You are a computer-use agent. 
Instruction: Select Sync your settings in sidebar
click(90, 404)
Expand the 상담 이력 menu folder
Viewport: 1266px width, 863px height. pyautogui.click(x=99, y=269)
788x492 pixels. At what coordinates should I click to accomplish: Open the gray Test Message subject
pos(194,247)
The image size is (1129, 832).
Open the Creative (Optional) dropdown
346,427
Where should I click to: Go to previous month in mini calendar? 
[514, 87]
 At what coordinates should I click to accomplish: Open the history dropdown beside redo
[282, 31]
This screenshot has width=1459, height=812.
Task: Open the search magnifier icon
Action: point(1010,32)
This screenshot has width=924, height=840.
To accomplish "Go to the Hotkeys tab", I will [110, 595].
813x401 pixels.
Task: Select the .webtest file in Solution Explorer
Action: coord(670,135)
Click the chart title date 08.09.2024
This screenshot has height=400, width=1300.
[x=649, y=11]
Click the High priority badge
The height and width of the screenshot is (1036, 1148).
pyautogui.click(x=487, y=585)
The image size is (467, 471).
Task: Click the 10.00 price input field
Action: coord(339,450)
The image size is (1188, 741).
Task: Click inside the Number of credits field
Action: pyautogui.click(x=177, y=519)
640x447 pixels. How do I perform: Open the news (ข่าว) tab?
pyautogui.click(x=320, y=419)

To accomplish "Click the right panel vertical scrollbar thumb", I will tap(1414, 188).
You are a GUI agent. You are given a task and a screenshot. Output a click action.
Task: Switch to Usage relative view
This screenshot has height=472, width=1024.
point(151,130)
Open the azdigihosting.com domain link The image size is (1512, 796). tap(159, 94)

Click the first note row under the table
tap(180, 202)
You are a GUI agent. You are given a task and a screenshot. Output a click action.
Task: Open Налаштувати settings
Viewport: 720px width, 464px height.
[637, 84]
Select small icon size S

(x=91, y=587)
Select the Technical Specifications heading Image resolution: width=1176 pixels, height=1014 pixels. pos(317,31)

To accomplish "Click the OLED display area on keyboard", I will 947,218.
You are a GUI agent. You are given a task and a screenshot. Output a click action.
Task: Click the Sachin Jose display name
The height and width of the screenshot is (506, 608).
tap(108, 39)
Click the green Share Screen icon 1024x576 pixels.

YOUR GOAL: An exact copy of the listing above is needed, so write it out again.

RESULT BELOW:
You are a computer-use agent. 
Instruction: Select Sync your settings in sidebar
click(90, 404)
Expand the 상담 이력 menu folder
Viewport: 1266px width, 863px height. pyautogui.click(x=99, y=269)
788x492 pixels. At what coordinates should I click to accomplish: Open the gray Test Message subject
pos(194,247)
The image size is (1129, 832).
Open the Creative (Optional) dropdown
346,427
Where should I click to: Go to previous month in mini calendar? 
[514, 87]
 At what coordinates should I click to accomplish: Open the history dropdown beside redo
[282, 31]
This screenshot has width=1459, height=812.
Task: Open the search magnifier icon
Action: point(1010,32)
This screenshot has width=924, height=840.
To accomplish "Go to the Hotkeys tab", I will [110, 595].
813x401 pixels.
Task: Select the .webtest file in Solution Explorer
Action: coord(670,135)
Click the chart title date 08.09.2024
This screenshot has height=400, width=1300.
[x=649, y=11]
Click the High priority badge
The height and width of the screenshot is (1036, 1148).
pyautogui.click(x=487, y=585)
The image size is (467, 471).
Task: Click the 10.00 price input field
Action: coord(339,450)
The image size is (1188, 741).
Task: Click inside the Number of credits field
Action: pyautogui.click(x=177, y=519)
640x447 pixels. How do I perform: Open the news (ข่าว) tab?
pyautogui.click(x=320, y=419)

To accomplish "Click the right panel vertical scrollbar thumb", I will tap(1414, 188).
You are a GUI agent. You are given a task and a screenshot. Output a click action.
Task: Switch to Usage relative view
This screenshot has height=472, width=1024.
point(151,130)
Open the azdigihosting.com domain link The image size is (1512, 796). tap(159, 94)

Click the first note row under the table
tap(180, 202)
You are a GUI agent. You are given a task and a screenshot. Output a click action.
Task: Open Налаштувати settings
Viewport: 720px width, 464px height.
[637, 84]
Select small icon size S

(x=91, y=587)
Select the Technical Specifications heading Image resolution: width=1176 pixels, height=1014 pixels. pos(317,31)

To accomplish "Click the OLED display area on keyboard", I will 947,218.
You are a GUI agent. You are given a task and a screenshot. Output a click action.
Task: Click the Sachin Jose display name
The height and width of the screenshot is (506, 608).
tap(108, 39)
Click the green Share Screen icon 1024x576 pixels.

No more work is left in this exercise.